Page:
▼▼▼

BGP spoofing can let attackers pretend to be your infrastructure — or that of your cloud provider. But there are things you can do to mitigate the risks.

Are you doing them? Do you want to know how? In this week’s Secure Software Blogwatch, we point you in the right directions.

Your humble blogwatcher curated these bloggy bits for your entertainment. Not to mention: It’s time for RPKI.

[ Get a free SBOM and full supply chain risk analysis report ]
 

“It’s always DNS” — unless it’s BGP

What’s the craic? Dan Goodin reports — “3 hours of inaction from Amazon”:

It’s not the first time
Amazon recently lost control of IP addresses it uses to host cloud services and took more than three hours to regain control, a lapse that allowed hackers to steal $235,000. … The hackers seized control of roughly 256 IP addresses through BGP hijacking. … Despite its crucial function in routing wholesale amounts of data across the globe in real time, BGP still largely relies on the Internet equivalent of word of mouth.

Last month, [AS209243] suddenly began announcing its infrastructure was the proper path for other ASNs to access … a /24 block of IP addresses belonging to AS16509, one of at least three ASNs operated by Amazon. … A new announcement such as this … should have triggered an immediate investigation by the cloud provider. For reasons that remain unknown, Amazon didn’t start announcing the correct path for the /24 block until … more than three hours after the rogue announcements began.

It’s not the first time a BGP attack on an Amazon IP address ended in huge losses of cryptocurrency. … In fairness, Amazon is hardly the only cloud operator to lose control of its IP addresses in a BGP attack. The vulnerability of BGP to ham-fisted misconfigurations and outright fraud has been evident for more than two decades now.

How did it go down? Peter Kacherginsky offers an “Incident analysis”:

The attacker created a valid certificate
On August 17, 2022 … users were targeted in a front-end hijacking attack which lasted approximately 3 hours and resulted in 32 impacted victims …  with a single victim losing $156K. … BGP hijacking is a unique attack vector exploiting weakness and trust relationships in the Internet’s core routing architecture. It was used earlier this year to target other cryptocurrency projects such as KLAYswap.

The attacker performed initial preparation on August 12, 2022 by deploying a series of malicious smart contracts. … Preparation for the BGP route hijacking took place on August 16th, 2022 and culminated with the attack on August 17, 2022 by taking over a subdomain responsible for serving … bridge contract addresses.

The attack targeted the cbridge-prod2.celer.network subdomain which hosted critical smart contract configuration data for the Celer Bridge … UI. Prior to the attack [it] was served by AS-16509 (Amazon) with a 44.224.0.0/11 route. … A new route started propagating for the more specific 44.235.216.0/24 route. … In order to intercept rerouted traffic, the attacker created a valid certificate for the target domain [at] an SSL certificate provider based in Latvia.

And what can we learn? Doug Madory ponders “What can be learned”:

Raised some eyebrows among the Amazon NetOps team
Companies looking to secure their internet-facing infrastructures need to deploy robust BGP and DNS monitoring of their infrastructure as well as that of any internet-based dependencies they may have. … Additionally, strict RPKI configuration can also increase the difficulty for someone to hijack your routes.

▲▲▲

Raw data:
▼▼▼

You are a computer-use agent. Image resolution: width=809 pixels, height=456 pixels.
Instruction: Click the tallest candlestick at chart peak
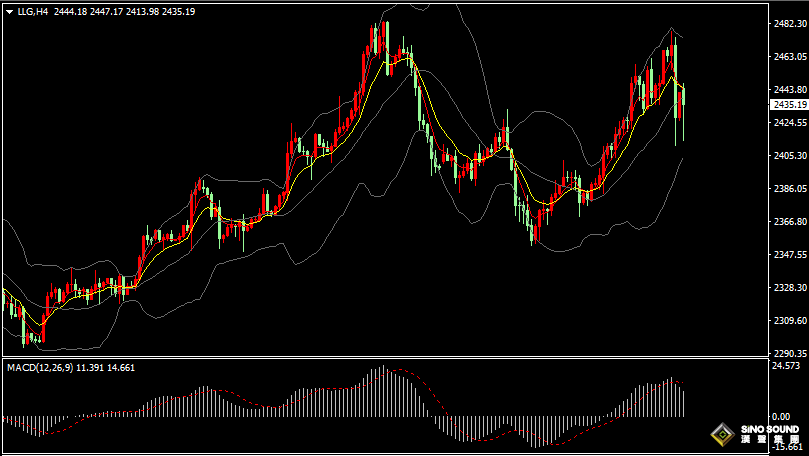(385, 40)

▲▲▲

Set exercise: In the blog excerpt on BGP hijacking, which subdomain did the August 17, 2022 attack target?

Task solution: cbridge-prod2.celer.network